Investments in the European Union, business concept. 3D rendering

The EU is expected to see greater average investment relative to GDP over the next five years, according to research by fDi Intelligence.

The firm said it had concluded this after an analysis of IMF data on gross fixed capital formation (GCFC) – defined as the total value of investment to add or maintain fixed productive assets, such as buildings and equipment, within a certain period. The raised average investment, it said, would be due to improving financial conditions and policy packages aimed at boosting capital deployment.

“Average investment in the EU is forecast to marginally increase to 23.5% of GDP between 2023 and 2027 – up from 23.1% in the previous five years, according to fDi calculations of data in the IMF’s October 2023 World Economic Outlook,” it said. “This is counter to forecasts that average global investment relative to GDP will decline slightly from 26.8% to 26.4% over the same period.”

Pandemic ‘bounce-back’

The research note continued: “The increase of investment in the EU is reflective of efforts to bounce back from subdued investment during the pandemic. The EU’s recovery and resiliency facility fund, a package of €723bn in grants and loans, is expected to be a major driver of reforms and investments in EU member states by the end of 2026.”

According to fDi Intelligence, some EU member states – including Greece, Lithuania and Portugal – are expected to see average investment relative to GDP jump over the next five years. “By comparison, average investment in emerging and developing Europe is expected to decline from 24.1% to 21.3% of GDP,” it added, however.

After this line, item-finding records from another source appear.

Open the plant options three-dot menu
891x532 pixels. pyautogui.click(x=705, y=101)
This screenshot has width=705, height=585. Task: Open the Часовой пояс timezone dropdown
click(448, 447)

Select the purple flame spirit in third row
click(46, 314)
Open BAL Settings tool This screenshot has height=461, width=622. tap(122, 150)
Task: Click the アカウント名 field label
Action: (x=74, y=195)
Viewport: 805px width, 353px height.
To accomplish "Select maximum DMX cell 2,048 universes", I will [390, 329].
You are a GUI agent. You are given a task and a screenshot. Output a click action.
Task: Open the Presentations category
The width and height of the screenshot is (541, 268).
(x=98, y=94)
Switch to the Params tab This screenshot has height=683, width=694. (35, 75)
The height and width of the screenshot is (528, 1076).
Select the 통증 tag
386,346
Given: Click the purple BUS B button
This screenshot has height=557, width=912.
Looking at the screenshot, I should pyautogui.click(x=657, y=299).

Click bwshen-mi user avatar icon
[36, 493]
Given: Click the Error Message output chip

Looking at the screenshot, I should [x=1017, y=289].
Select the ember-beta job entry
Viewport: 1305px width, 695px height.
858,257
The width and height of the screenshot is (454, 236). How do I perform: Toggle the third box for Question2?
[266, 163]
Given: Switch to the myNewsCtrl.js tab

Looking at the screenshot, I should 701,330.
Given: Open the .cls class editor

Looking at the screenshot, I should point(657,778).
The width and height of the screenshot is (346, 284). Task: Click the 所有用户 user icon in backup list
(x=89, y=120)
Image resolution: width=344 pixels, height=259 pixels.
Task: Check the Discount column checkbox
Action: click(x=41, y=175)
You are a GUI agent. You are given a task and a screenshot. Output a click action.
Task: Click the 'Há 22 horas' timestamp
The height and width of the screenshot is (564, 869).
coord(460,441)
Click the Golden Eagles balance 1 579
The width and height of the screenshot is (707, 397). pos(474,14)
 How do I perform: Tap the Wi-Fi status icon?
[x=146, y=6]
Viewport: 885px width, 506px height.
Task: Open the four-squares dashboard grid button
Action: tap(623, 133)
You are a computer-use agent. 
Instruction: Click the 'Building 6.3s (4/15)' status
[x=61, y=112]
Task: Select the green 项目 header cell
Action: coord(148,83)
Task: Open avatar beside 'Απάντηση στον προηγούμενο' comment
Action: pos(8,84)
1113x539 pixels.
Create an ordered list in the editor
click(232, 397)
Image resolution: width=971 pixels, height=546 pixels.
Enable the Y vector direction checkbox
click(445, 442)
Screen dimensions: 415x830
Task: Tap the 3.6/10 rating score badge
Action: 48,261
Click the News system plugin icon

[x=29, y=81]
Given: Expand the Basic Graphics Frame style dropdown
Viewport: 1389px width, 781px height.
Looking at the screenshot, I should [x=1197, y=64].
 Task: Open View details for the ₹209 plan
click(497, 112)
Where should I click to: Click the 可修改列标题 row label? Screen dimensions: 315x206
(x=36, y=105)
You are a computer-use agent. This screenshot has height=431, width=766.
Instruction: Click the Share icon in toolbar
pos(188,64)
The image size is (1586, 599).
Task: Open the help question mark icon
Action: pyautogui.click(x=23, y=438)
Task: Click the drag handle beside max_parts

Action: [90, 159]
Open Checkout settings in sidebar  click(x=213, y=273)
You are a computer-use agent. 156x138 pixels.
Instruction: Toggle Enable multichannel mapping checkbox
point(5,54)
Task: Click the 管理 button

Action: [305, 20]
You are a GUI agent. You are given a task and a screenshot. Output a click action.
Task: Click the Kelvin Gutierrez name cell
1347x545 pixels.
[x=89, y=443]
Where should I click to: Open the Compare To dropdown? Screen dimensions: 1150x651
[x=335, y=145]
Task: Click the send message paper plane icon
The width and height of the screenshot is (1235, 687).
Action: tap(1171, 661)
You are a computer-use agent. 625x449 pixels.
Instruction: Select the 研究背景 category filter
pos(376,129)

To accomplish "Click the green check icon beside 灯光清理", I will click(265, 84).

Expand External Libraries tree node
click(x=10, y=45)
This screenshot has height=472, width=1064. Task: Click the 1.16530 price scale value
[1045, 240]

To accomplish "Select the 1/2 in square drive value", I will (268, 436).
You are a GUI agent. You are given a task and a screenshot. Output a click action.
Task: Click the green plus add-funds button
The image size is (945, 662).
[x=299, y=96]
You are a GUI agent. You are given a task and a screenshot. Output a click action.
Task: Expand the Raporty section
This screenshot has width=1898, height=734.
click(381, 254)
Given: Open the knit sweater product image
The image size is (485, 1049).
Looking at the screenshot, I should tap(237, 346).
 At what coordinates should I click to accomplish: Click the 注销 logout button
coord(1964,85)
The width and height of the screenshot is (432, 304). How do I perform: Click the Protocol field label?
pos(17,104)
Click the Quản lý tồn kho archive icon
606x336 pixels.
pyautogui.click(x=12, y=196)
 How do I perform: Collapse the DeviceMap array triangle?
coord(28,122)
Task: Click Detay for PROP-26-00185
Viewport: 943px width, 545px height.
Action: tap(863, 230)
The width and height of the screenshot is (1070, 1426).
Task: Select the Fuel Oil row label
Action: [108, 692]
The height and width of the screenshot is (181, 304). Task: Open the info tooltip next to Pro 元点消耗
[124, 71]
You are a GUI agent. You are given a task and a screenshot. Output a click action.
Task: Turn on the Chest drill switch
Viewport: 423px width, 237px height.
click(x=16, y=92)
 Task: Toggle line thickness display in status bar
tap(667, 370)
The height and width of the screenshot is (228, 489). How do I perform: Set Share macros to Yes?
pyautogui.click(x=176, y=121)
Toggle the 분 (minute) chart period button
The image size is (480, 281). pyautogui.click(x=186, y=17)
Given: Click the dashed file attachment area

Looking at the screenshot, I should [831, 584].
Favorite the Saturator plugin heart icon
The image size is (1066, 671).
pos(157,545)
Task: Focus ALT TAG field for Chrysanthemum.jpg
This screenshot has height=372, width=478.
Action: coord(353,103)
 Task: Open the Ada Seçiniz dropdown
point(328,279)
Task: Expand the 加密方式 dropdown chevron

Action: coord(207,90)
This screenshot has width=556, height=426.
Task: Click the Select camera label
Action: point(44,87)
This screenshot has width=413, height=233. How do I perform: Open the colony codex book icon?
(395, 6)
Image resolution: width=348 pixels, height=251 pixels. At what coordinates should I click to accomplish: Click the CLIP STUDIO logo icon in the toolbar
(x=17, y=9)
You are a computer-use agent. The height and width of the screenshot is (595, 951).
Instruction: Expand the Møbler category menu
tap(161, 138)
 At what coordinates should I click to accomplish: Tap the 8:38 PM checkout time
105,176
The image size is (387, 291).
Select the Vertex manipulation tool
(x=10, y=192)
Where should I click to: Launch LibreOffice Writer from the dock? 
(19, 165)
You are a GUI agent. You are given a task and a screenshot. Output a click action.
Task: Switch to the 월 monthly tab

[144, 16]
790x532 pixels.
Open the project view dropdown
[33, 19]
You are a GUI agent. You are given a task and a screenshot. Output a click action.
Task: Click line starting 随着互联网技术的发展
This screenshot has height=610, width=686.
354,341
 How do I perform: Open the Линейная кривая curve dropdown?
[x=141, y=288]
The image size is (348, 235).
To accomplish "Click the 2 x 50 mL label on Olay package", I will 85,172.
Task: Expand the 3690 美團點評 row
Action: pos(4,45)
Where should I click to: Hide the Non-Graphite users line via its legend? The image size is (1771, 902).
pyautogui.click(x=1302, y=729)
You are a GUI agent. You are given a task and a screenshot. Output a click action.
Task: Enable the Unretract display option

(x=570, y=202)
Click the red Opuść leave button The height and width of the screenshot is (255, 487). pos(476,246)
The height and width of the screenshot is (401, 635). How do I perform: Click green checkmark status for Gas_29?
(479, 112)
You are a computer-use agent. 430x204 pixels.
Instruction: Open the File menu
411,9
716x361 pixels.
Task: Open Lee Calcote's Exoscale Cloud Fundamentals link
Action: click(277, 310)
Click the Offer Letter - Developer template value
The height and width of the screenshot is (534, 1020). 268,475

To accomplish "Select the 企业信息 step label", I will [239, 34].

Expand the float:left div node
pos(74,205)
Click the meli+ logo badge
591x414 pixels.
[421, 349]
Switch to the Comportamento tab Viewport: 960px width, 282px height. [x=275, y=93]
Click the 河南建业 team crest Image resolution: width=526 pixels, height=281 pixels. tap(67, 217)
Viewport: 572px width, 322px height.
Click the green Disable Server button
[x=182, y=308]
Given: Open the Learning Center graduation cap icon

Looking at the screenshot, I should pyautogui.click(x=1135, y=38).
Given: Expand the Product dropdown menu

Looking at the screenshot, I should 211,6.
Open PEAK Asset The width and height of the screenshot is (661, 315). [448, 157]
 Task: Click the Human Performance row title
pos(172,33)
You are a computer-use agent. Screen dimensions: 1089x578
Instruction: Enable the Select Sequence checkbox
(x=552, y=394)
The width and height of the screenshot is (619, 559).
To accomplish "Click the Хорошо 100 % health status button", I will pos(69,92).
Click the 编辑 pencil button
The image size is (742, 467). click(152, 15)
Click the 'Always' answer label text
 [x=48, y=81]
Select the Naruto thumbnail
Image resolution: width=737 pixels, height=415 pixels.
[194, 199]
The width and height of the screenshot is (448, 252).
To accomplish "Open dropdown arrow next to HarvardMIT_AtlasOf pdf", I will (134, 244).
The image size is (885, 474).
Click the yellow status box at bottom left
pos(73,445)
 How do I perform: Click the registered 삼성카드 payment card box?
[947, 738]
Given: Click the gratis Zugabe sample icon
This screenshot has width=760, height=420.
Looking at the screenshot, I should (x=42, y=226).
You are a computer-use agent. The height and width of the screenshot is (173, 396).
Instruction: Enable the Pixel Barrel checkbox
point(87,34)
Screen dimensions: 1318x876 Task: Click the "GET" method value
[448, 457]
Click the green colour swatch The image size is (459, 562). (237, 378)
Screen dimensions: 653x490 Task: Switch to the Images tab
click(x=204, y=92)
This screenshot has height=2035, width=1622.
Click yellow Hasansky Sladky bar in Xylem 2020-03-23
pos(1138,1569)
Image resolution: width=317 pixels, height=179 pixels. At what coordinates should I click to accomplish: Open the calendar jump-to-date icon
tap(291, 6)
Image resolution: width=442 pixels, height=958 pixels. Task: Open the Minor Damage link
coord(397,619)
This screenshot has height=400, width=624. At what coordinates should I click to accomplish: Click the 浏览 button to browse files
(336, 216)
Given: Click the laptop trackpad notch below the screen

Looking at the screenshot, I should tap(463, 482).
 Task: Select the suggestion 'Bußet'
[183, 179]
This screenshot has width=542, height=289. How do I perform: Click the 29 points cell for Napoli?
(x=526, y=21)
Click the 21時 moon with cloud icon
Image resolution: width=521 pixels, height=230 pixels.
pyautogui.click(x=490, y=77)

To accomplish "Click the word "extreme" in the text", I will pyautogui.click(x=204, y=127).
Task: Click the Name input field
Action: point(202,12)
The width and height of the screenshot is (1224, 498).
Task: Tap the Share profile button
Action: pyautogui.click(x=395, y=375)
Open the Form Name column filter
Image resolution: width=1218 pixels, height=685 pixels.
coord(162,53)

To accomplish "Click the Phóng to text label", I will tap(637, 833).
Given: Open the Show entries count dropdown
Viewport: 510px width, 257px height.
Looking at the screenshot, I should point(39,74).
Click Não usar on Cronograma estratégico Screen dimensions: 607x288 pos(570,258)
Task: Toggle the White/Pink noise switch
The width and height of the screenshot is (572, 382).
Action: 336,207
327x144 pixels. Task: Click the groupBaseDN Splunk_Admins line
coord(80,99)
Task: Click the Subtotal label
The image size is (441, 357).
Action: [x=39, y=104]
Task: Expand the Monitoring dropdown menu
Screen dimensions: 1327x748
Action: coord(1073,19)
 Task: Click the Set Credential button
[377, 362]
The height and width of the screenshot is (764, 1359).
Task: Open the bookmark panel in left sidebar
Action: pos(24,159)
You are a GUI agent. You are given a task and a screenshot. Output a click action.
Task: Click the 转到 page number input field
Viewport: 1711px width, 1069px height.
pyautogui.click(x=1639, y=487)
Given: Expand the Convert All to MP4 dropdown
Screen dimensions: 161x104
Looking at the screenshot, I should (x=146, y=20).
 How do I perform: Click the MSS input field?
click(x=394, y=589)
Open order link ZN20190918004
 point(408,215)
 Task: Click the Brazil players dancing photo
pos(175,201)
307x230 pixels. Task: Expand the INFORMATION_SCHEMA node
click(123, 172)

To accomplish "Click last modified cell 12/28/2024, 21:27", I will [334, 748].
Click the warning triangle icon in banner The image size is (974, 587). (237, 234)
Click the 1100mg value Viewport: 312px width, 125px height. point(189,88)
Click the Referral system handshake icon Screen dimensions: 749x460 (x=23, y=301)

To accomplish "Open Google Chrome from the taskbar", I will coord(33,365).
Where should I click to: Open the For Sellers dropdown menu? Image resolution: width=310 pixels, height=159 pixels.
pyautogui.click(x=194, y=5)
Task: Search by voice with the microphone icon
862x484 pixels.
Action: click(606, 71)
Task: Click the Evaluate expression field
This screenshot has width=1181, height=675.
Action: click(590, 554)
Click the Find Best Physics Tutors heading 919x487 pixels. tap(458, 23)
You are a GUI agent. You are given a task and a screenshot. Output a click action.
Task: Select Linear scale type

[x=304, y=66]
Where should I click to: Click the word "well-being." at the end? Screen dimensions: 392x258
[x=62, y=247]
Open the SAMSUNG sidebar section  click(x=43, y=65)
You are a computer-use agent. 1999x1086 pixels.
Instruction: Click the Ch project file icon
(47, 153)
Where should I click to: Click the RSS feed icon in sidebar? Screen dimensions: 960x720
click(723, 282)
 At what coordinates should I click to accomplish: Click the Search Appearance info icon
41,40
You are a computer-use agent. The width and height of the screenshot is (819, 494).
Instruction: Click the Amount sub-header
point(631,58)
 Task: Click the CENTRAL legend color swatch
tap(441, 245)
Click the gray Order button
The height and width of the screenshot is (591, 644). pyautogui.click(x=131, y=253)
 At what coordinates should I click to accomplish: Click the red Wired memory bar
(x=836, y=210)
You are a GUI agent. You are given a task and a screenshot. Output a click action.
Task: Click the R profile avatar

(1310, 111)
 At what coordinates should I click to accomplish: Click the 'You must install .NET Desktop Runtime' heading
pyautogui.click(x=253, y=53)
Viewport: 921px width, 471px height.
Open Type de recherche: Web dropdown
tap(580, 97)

It went on to note that emerging market and developing economies are expected to see the largest fall in average investment, driven in large part by China. There, fDi Intelligence said that average investment is forecast to decline from 43.3% to 38.2% over the next five years. The importance of these figures, wrote the firm, is that forecasts for total investment as a percentage of GDP remain an indicator of the attractiveness of destinations for future investment.

Pete Carvill

Pete Carvill is a reporter, writer, and editor based in Berlin who has been writing for the B2B and mainstream media since 2007. He is a contributing writer for Expert Investor and, in addition, has...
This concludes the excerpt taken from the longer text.